▸ RECORDS FOR THIS TASK:
++++++++++++++++++++

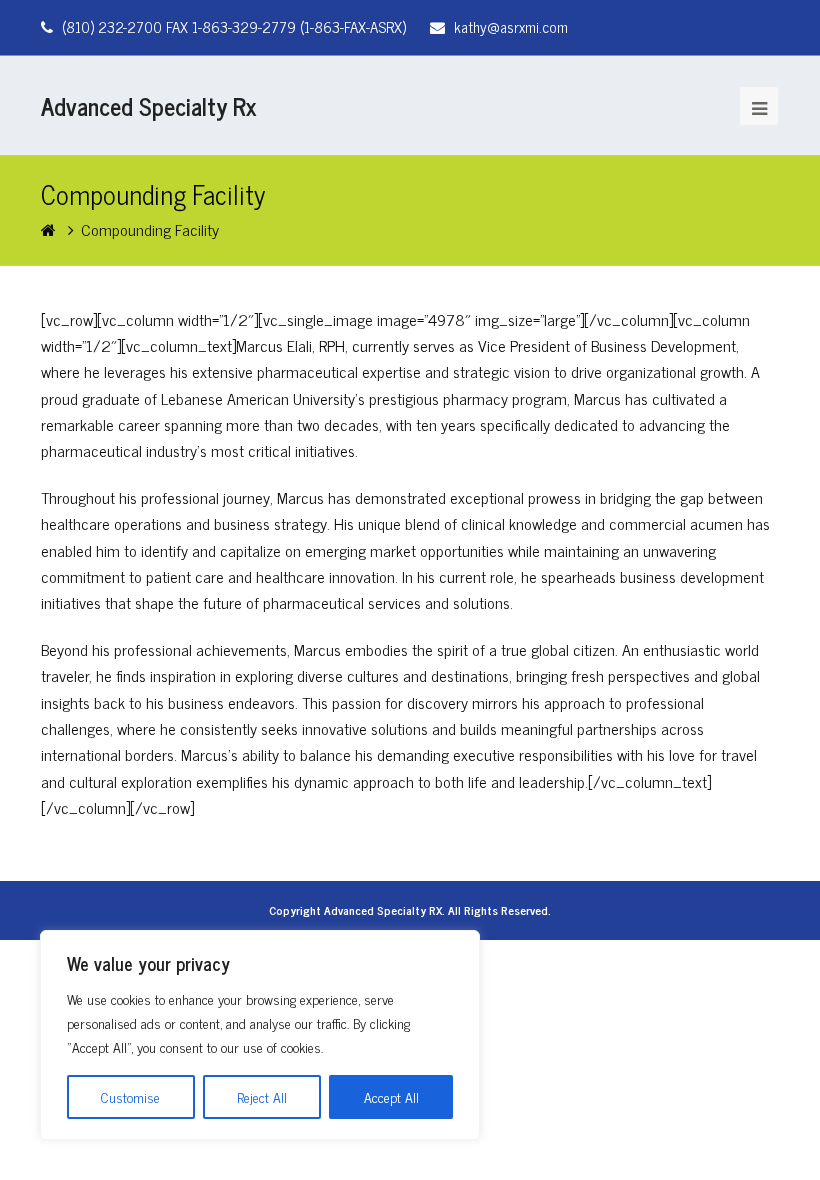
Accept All (391, 1096)
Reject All (262, 1096)
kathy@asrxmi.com (511, 26)
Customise (130, 1096)
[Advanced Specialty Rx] (51, 229)
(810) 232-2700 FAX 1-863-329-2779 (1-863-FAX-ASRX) (234, 26)
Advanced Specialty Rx (149, 105)
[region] (260, 1035)
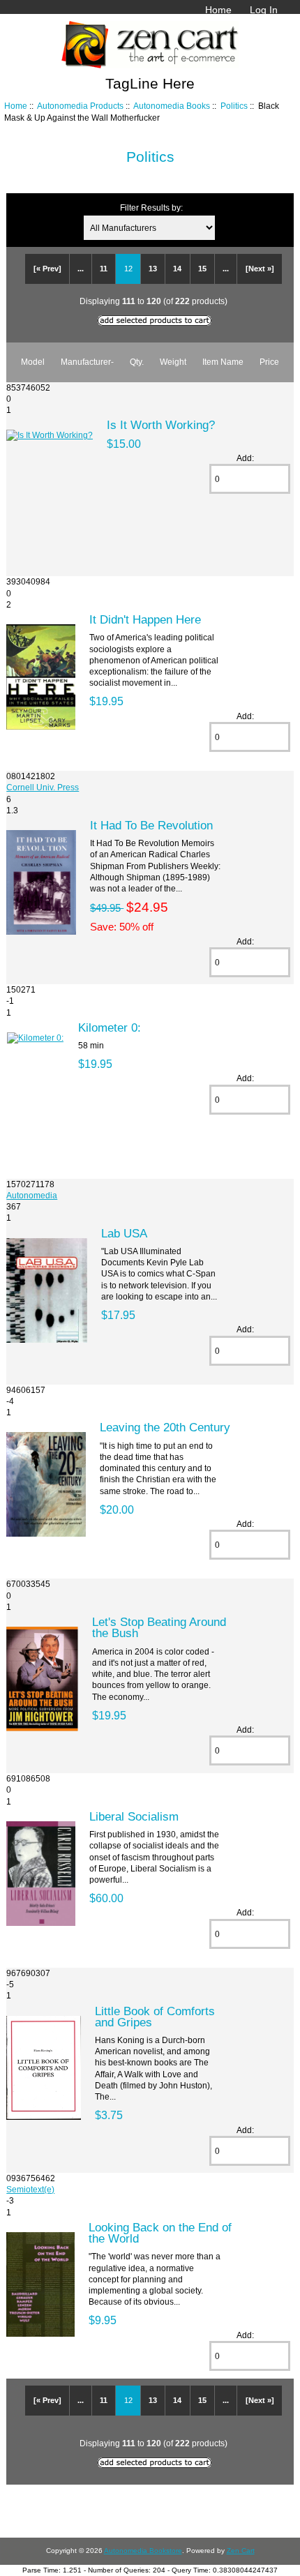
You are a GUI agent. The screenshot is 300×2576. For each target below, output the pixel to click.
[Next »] (260, 268)
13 (153, 268)
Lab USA (124, 1233)
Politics (234, 105)
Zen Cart (241, 2550)
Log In (264, 9)
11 (103, 268)
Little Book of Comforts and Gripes (155, 2016)
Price (269, 361)
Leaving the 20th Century (165, 1427)
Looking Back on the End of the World (160, 2232)
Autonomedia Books (171, 105)
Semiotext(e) (30, 2189)
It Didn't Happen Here (145, 619)
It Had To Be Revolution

++++++++++++++++++++

▸ THE PROBLEM: Across the entries, how many lines include the string "Specialty"? The answer should be only a number.

▸ EXERCISE RESPONSE: 2